(Material to process begins)

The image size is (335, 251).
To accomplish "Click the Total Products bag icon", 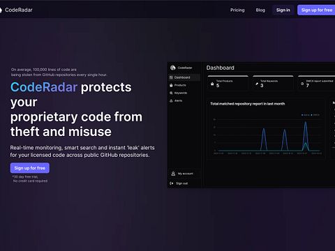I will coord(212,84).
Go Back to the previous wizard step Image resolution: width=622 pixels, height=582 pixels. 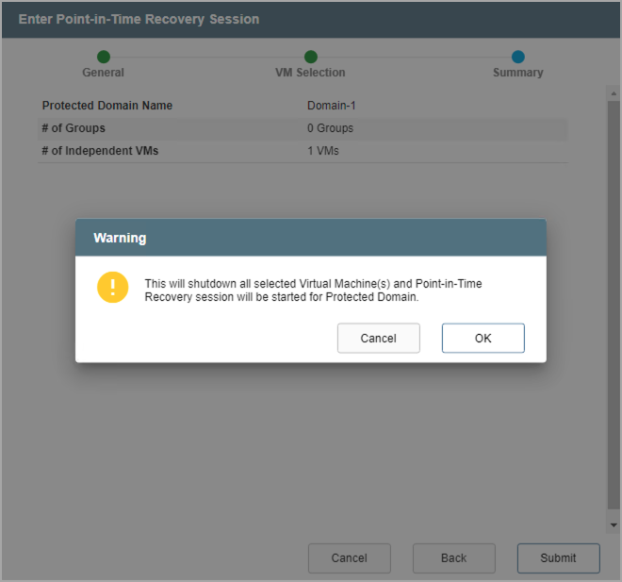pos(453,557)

(Material to process ends)
(Material to process begins)

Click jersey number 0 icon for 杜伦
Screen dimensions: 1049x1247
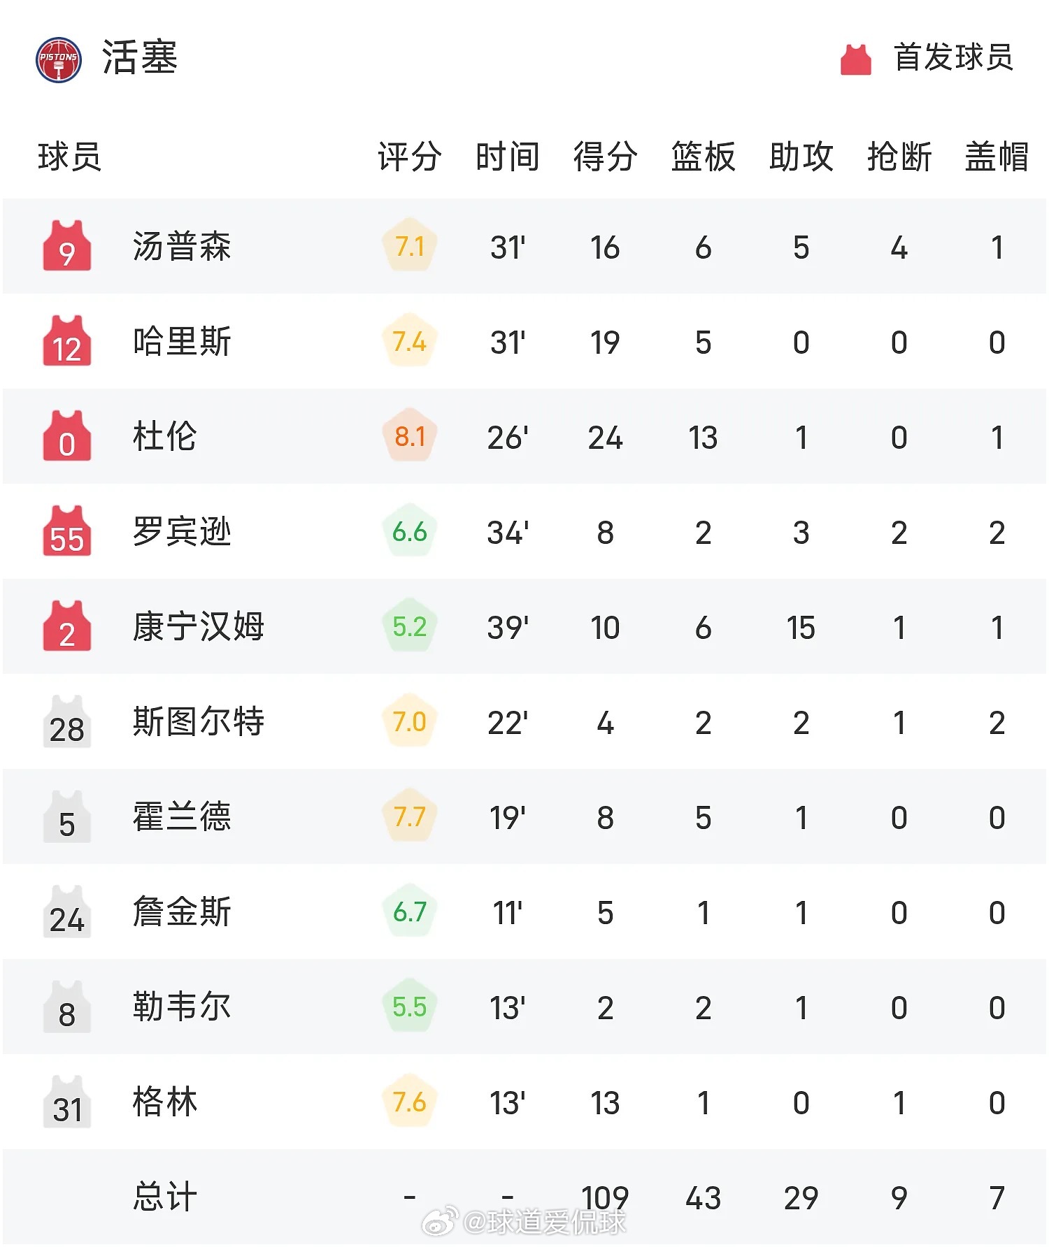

(Material to process ends)
(Material to process begins)

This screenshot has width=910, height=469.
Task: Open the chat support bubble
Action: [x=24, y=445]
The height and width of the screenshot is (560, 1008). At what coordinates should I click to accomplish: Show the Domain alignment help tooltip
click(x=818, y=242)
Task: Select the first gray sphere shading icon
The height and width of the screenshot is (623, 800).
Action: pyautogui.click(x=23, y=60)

(Material to process ends)

## Problem details
A verbatim transcription is needed of the lines above, starting at the line with "Click jersey number 0 icon for 杜伦" and ending at the line with "Screen dimensions: 1049x1247", both included, and of nothing else.

## Solution for this task
Click jersey number 0 icon for 杜伦
Screen dimensions: 1049x1247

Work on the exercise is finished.